The verb mul means "to remove the foreskin." Many ancient cultures practiced circumcision, probably as a puberty ritual. But God took this existing practice and transformed it. To us, it might seem a strange place on the body for a "sign of the covenant," but it's quite fitting. God's covenant with Abraham is centered on the zera ("seed"), which means both descendant and semen. So the Lord selected the very organ from which this seed passes from man to woman as the sign-bearing body part. The removal of the foreskin was an indelible, lifelong sign that God would give seed to Abraham and Israel, children of the covenant.

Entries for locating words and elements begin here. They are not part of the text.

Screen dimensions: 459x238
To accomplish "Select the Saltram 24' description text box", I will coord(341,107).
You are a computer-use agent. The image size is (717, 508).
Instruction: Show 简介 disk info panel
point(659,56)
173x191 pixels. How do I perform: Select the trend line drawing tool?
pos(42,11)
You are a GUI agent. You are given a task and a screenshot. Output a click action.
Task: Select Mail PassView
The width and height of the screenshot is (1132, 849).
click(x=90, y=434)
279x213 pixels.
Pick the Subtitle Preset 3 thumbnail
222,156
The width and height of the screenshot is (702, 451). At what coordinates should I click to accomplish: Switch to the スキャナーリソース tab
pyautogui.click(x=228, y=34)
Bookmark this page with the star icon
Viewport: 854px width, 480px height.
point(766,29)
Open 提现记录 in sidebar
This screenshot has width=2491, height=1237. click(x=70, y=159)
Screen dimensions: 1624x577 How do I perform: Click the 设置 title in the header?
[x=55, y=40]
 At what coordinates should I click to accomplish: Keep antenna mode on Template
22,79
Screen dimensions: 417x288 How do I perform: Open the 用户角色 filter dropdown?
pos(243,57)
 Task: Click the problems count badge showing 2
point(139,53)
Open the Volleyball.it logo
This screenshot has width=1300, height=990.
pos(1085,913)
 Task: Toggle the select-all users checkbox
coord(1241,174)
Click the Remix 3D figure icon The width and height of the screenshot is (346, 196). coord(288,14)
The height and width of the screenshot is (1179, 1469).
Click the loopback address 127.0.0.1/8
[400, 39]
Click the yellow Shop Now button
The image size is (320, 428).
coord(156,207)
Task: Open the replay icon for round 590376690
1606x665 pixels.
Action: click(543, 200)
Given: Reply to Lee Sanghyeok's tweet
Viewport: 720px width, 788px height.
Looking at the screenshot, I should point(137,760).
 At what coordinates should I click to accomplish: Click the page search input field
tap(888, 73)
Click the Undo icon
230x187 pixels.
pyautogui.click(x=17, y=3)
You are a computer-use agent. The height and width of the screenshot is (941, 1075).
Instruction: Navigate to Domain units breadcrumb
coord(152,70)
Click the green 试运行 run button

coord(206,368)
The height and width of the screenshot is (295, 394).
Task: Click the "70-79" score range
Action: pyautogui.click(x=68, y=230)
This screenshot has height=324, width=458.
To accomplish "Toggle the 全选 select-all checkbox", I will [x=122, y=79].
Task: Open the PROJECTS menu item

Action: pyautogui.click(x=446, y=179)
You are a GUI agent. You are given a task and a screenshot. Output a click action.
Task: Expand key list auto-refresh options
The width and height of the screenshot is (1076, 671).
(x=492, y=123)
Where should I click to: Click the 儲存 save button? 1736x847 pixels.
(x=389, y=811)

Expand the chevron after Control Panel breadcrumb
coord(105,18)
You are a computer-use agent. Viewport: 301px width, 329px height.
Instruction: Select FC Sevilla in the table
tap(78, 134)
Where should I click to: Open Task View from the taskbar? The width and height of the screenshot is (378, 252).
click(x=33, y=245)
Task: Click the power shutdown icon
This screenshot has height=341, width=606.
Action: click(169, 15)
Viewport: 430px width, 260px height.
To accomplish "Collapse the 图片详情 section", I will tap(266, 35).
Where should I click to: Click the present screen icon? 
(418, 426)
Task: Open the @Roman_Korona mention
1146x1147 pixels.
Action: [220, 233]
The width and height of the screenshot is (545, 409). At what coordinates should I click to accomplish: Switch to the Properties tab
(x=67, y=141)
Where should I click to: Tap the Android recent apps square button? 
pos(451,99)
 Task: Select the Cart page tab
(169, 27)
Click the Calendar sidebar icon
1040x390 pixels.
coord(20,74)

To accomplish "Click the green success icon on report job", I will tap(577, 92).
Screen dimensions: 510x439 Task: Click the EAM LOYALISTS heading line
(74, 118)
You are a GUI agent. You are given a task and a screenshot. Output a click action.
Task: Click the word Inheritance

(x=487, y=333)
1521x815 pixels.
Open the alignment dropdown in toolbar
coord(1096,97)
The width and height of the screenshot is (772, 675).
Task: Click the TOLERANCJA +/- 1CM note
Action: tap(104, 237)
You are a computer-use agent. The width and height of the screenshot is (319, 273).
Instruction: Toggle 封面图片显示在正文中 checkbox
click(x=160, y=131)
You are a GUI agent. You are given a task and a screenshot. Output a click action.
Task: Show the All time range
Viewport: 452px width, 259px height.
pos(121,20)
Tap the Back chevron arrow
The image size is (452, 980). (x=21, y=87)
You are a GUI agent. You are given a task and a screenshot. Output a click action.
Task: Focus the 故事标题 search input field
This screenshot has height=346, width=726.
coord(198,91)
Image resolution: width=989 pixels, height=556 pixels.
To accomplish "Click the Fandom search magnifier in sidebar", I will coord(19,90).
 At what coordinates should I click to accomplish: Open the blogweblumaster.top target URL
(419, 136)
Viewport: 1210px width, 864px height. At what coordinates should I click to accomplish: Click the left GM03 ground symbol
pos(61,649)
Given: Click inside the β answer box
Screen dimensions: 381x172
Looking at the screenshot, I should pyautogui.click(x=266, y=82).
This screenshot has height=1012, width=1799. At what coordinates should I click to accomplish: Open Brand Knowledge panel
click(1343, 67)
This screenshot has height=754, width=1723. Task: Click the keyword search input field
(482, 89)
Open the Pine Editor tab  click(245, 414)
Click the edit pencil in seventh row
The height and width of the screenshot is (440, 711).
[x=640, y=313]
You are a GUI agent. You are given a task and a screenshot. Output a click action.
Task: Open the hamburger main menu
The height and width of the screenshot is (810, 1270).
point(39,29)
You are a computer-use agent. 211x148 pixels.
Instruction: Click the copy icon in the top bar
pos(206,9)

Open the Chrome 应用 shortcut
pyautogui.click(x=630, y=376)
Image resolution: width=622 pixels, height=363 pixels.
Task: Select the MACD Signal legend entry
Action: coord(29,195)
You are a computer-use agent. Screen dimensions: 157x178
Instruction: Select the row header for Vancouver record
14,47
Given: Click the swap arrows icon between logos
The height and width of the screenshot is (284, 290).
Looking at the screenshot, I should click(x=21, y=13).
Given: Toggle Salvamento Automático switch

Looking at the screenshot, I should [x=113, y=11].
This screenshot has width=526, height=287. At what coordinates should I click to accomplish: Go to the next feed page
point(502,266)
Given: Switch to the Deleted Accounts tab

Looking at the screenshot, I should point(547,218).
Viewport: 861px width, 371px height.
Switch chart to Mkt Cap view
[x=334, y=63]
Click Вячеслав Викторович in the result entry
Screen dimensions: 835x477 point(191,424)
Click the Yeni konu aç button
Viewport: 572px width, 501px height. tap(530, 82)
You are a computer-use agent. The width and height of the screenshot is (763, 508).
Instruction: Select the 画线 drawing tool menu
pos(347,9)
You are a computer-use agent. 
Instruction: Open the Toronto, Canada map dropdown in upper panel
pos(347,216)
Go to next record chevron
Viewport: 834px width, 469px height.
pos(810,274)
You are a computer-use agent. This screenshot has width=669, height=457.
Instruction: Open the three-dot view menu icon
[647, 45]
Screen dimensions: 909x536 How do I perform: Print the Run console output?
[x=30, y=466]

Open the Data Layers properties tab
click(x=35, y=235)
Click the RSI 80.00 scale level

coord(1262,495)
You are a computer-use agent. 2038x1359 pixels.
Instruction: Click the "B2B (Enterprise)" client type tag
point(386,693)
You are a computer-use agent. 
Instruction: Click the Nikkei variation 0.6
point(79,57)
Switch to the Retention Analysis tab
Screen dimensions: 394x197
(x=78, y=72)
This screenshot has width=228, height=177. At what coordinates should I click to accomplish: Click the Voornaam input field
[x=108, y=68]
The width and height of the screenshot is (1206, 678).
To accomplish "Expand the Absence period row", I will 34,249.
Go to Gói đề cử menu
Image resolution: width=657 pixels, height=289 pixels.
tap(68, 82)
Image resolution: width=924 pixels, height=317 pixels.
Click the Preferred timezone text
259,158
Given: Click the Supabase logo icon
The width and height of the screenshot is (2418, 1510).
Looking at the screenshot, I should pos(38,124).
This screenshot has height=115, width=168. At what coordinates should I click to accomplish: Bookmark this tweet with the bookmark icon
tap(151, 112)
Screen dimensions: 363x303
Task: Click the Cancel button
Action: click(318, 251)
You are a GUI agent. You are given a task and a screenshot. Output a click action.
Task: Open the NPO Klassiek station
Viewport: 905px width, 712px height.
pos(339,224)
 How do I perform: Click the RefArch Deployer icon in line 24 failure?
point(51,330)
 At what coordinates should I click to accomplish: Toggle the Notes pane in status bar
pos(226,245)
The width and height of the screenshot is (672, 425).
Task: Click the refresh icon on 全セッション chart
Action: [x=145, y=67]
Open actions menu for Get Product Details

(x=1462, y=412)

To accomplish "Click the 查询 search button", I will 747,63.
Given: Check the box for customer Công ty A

When Jesus, the messianic seed, finally arrived, he himself was circumcised (Luke 2:21). The lawgiver kept his own law. In him, we too are circumcised (male and female), but "with a circumcision made without hands, by putting off the flesh, by the circumcision of Christ" (Col. 2:11). How? Paul goes on: "having been buried with [Christ] in baptism" (v. 12). We, "dead in [our] trespasses and the uncircumcision of [our] flesh, God made alive together with [Christ]" (v. 13). Our baptism into Christ is the indelible, lifelong gift by which we belong to him.
O Lord, circumcise our hearts
and minds to hear your Word and to receive your life in Christ.